Oddly, people often seem to miss that last point you gave, despite Horkheimer and Adorno's putting it prominently in the book's *title*. I talked with a certain scholar (details intentionally left vague) who was very into the (Isaiah-Berlin-derived) story of "enlightenment vs. counter-enlightenment" and basically had assimilated this book into the "counter" camp despite the title. This seems obviously silly to me. I'm not sure asking the Enlightenment to "acknowledge its limitations" is precisely where the argument ends up, but it would take a closer knowledge of Negative Dialectics than I currently have, and some thought, to give a replacement for it (it would have something to do with preserving the *critical* aspects of critical idealist philosophy but abandoning the pretense to universal, systematic thought).

Posted by: Roger at January 16, 2006 12:39 AM

By the way, ooops, that's http://www.thevalve.org (not .com).

Posted by: Roger at January 16, 2006 12:46 AM

Hey - part of the ghost-world feel on the class blog(s) is, I think, due to the fact that it hasn't been made a specific requirement... though I think mandatory short, quick reflections like the one you posted above would be a good idea.

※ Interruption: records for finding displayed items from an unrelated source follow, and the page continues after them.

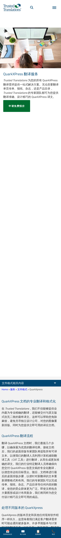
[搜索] (31, 7)
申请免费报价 (17, 106)
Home (5, 389)
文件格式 (22, 389)
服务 (12, 389)
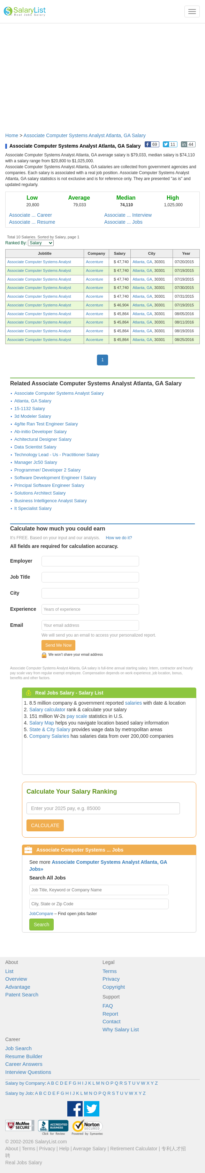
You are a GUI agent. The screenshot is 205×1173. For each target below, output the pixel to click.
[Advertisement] (102, 74)
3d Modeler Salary (32, 416)
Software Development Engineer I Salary (55, 477)
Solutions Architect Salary (40, 493)
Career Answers (24, 1064)
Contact (111, 1021)
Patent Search (21, 994)
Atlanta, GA (142, 262)
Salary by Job (19, 1093)
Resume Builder (24, 1056)
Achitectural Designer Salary (42, 439)
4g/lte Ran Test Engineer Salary (46, 423)
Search (41, 924)
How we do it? (119, 537)
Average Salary (89, 1148)
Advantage (17, 987)
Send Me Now (58, 645)
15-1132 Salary (29, 408)
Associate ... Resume (32, 222)
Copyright (113, 987)
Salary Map (41, 723)
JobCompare (41, 913)
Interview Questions (28, 1072)
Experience (23, 609)
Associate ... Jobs (123, 222)
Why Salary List (120, 1029)
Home (11, 135)
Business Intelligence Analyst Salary (50, 500)
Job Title (20, 577)
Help (64, 1148)
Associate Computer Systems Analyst (39, 262)
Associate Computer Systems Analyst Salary (59, 393)
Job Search (18, 1048)
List (9, 971)
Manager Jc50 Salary (35, 462)
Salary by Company (25, 1083)
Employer (21, 561)
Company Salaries (49, 736)
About (11, 1148)
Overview (16, 979)
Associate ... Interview (128, 215)
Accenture (94, 262)
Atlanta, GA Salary (32, 400)
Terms (109, 971)
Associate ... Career (30, 215)
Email (16, 625)
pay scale (77, 716)
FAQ (107, 1006)
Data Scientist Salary (35, 447)
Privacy (111, 979)
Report (110, 1014)
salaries (133, 703)
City (14, 593)
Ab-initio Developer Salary (40, 431)
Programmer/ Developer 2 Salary (47, 470)
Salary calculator (47, 709)
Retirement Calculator (133, 1148)
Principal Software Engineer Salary (49, 485)
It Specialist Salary (33, 508)
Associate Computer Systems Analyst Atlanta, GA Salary (85, 135)
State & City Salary (49, 729)
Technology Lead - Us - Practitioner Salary (56, 454)
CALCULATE (45, 825)
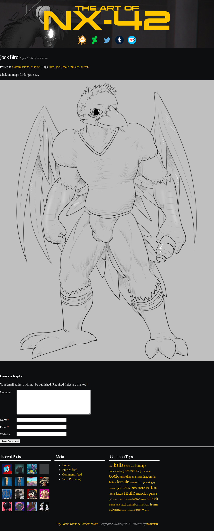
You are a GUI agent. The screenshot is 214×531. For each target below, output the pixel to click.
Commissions (20, 67)
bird (51, 67)
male (66, 67)
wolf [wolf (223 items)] (145, 514)
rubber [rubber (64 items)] (143, 504)
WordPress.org (71, 483)
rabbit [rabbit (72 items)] (121, 504)
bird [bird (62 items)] (132, 470)
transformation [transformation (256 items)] (138, 509)
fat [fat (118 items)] (154, 481)
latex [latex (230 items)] (119, 498)
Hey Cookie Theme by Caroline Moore (77, 528)
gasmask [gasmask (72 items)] (146, 487)
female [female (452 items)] (123, 486)
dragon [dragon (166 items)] (147, 481)
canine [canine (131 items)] (147, 475)
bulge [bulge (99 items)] (139, 475)
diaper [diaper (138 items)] (130, 481)
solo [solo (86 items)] (118, 509)
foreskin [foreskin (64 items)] (133, 487)
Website (5, 439)
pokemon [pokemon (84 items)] (113, 504)
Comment (6, 392)
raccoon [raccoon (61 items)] (128, 504)
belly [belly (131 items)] (127, 470)
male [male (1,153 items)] (129, 497)
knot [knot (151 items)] (154, 492)
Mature (35, 67)
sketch (85, 67)
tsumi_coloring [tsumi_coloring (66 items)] (128, 514)
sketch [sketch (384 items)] (152, 503)
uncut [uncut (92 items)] (138, 514)
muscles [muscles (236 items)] (142, 498)
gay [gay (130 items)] (153, 487)
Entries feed (69, 474)
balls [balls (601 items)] (118, 469)
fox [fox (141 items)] (140, 487)
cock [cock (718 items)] (114, 480)
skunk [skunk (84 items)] (112, 509)
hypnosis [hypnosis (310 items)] (122, 492)
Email (4, 432)
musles (74, 67)
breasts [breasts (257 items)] (130, 475)
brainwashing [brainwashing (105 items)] (116, 475)
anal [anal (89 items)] (111, 470)
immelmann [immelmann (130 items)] (138, 492)
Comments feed (72, 479)
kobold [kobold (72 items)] (112, 498)
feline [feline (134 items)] (112, 487)
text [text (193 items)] (123, 509)
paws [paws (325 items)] (153, 498)
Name (4, 424)
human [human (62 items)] (112, 492)
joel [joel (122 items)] (148, 492)
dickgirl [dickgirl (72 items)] (138, 481)
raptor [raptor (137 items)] (136, 503)
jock (58, 67)
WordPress (152, 528)
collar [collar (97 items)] (122, 481)
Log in (66, 469)
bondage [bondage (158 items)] (140, 470)
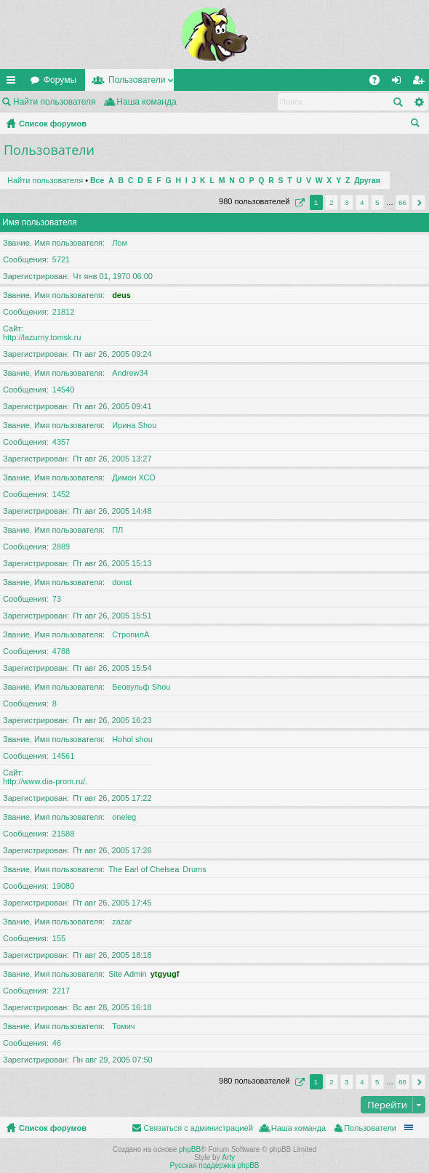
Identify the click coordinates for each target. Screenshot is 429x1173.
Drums (194, 869)
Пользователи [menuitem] (370, 1128)
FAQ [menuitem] (379, 83)
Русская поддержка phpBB (214, 1165)
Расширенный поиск (418, 101)
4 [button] (362, 202)
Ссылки (14, 83)
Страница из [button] (298, 202)
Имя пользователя (39, 222)
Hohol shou (132, 739)
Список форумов (53, 123)
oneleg (124, 817)
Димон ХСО (134, 477)
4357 (61, 442)
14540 (63, 389)
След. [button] (418, 202)
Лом (119, 242)
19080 (63, 886)
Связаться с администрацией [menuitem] (197, 1128)
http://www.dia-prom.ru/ (44, 781)
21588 (63, 833)
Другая (367, 181)
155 (58, 938)
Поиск (398, 101)
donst (122, 582)
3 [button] (347, 202)
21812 (63, 311)
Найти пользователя (54, 102)
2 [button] (331, 202)
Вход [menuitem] (399, 83)
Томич (123, 1026)
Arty (228, 1157)
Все (97, 181)
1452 (61, 494)
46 (56, 1043)
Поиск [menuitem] (418, 125)
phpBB (190, 1149)
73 (56, 598)
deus (121, 295)
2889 (61, 546)
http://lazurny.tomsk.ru (42, 337)
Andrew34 (130, 372)
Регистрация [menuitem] (421, 83)
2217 (61, 990)
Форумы (60, 80)
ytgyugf (165, 974)
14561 (63, 755)
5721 (61, 259)
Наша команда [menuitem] (146, 102)
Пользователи (136, 80)
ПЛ (117, 529)
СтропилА (130, 634)
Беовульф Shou (141, 686)
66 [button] (402, 202)
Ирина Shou (134, 425)
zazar (122, 921)
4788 (61, 651)
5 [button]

This gets to the difference in tone you mentioned, too... what's the goal of using the blog? You noticed that Robbie really liked the more academic post - he said that it set a good precedent for future posts. To me, that post it directed totally at the profs, and not so much at fellow students. What then is the consequence for starting a conversation with your fellow students (which was the stated goal of blogging in the class)? My post, on the other hand, was directed more towards my fellow students than the profs.

So, if we were required to do a reflective posting, for example, it would first be good to know who we're posting for. If it were up to me, a reflective post would be for myself, my own mucky working through the stuff (which is often the discourse in the physical class itself), and also for my peers.

Hmm - I think part of the question is, do they want us to *blog*, or do they want us to *use a blog* to write essays?

Posted by: Sarah at January 17, 2006 1:06 PM

Roger, Lester's description of Hampshire's founding actually takes the disagreement between the 60s counterculture and the Dialectic of Enlightenment into account. He liked to describe them as "two vectors" which shaped the school culture; the first being the founders working off Adorno, the second being the counterculture students who I guess had been absorbing some Adorno by proxy through pop culture, the civil rights movement, and younger theorists -- at one point we came across some idea which read very much like "the master's tools will never dismantle the master's house," and our professors suggested bell hooks and Paolo Freire would have been reading Adorno. Subtly different groups for reasons of generational outlook et c., I guess.